● **WHAT YOU NEED TO DO**: The lines below that include "name" are to be found and copied.

╭─ SUPPLIED INFORMATION

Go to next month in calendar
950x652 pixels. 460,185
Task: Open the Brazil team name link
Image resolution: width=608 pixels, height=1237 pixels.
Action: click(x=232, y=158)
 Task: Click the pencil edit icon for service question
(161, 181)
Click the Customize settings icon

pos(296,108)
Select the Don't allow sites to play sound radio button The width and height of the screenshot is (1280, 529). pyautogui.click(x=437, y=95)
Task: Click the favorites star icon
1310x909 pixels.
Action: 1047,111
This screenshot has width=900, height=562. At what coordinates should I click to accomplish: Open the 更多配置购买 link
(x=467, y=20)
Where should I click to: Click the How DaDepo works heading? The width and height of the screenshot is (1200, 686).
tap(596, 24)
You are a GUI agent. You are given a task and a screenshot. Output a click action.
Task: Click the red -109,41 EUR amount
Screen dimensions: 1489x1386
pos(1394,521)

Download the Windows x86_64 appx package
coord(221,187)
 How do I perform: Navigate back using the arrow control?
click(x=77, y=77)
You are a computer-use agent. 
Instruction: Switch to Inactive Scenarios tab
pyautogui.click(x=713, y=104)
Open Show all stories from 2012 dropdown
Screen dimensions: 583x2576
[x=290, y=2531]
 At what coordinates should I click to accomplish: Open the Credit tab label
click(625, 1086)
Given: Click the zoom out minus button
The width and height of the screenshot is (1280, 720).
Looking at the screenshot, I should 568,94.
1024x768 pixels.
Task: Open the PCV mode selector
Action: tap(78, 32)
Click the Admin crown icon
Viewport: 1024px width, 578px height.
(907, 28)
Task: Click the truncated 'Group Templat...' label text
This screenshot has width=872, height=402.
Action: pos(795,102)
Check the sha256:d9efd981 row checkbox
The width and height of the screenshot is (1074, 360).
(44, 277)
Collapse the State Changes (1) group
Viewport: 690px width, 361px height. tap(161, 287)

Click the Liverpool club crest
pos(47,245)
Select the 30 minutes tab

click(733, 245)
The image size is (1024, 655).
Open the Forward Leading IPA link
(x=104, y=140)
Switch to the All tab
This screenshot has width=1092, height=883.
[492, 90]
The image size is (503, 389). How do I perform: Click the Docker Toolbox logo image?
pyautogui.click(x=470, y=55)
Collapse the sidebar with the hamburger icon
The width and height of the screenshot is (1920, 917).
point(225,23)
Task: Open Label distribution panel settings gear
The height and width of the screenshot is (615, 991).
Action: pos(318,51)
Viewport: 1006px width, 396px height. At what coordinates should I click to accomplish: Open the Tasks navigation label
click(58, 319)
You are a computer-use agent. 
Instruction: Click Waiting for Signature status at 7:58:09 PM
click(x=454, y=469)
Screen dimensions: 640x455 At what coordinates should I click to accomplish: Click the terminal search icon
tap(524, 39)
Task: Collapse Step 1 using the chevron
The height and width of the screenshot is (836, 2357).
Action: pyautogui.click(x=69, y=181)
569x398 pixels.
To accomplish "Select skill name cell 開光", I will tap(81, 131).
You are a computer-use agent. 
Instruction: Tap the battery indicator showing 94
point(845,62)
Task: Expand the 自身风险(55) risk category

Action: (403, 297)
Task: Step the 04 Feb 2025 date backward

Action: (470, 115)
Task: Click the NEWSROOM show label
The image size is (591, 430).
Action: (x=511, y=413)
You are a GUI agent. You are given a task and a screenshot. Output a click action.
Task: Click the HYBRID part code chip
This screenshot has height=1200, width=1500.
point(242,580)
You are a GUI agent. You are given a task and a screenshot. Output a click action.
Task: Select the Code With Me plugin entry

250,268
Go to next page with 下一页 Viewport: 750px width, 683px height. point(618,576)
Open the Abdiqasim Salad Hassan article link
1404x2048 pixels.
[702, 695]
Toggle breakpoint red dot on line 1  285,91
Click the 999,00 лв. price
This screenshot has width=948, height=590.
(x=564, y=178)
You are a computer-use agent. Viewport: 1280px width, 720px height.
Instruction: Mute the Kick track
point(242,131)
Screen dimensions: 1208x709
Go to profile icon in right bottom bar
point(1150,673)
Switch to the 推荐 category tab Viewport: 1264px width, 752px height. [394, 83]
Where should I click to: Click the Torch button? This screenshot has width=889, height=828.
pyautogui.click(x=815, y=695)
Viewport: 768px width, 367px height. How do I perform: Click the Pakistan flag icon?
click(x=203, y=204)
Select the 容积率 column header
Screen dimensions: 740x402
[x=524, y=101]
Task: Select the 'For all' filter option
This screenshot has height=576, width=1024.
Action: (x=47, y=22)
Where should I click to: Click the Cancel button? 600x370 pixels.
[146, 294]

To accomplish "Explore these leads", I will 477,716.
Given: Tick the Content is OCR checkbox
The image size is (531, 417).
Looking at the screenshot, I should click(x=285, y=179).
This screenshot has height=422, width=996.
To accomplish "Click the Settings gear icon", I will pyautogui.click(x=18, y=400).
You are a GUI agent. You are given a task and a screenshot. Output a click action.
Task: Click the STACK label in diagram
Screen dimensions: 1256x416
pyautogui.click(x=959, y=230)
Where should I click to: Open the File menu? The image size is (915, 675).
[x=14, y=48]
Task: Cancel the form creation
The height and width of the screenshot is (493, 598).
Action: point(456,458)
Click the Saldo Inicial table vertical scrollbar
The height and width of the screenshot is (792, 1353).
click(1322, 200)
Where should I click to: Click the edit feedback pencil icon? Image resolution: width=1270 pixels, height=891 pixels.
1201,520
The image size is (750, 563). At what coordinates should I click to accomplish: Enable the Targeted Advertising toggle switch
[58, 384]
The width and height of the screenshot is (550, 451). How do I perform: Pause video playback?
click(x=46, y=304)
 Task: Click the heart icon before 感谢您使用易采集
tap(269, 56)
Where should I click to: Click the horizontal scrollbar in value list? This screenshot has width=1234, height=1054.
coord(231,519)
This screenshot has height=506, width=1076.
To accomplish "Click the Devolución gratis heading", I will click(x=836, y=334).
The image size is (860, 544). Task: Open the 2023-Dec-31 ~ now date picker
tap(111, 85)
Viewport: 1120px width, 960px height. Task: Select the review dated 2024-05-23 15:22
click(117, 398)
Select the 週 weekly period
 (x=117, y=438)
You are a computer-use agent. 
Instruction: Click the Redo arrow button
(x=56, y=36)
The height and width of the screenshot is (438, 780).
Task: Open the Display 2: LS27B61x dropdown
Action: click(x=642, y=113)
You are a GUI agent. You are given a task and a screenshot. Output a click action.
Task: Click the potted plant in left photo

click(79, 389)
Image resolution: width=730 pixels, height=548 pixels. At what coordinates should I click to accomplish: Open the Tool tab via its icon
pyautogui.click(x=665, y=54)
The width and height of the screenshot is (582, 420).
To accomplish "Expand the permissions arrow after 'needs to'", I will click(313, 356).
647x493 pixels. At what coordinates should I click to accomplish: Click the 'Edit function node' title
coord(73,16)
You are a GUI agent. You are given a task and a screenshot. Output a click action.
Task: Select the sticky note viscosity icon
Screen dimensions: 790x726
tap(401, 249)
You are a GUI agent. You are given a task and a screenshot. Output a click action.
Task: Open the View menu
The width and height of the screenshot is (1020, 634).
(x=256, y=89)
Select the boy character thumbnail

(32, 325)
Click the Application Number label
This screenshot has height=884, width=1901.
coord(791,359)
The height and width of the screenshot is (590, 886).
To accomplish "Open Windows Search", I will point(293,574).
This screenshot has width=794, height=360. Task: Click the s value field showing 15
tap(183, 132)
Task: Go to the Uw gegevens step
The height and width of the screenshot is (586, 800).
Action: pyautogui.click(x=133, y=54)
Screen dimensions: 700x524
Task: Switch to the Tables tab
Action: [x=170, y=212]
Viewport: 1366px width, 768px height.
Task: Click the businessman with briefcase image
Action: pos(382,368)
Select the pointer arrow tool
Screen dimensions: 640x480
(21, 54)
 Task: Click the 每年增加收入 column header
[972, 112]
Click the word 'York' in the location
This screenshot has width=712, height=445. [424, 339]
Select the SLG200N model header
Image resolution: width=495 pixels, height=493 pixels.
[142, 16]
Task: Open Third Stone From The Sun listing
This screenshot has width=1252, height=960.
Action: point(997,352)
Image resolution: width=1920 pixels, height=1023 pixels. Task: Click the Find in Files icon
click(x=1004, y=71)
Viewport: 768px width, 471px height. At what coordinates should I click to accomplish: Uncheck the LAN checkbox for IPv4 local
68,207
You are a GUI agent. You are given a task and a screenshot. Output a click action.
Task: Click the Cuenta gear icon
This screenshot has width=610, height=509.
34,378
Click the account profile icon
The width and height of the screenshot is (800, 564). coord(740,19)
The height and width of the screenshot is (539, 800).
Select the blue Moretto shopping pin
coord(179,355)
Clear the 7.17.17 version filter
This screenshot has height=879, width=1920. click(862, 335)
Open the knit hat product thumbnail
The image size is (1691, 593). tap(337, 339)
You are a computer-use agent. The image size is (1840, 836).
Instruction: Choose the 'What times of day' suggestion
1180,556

╰─

● **ANSWER BOX**:
Task: Open the Brazil team name link
To accomplish "Select skill name cell 開光", I will tap(81, 131).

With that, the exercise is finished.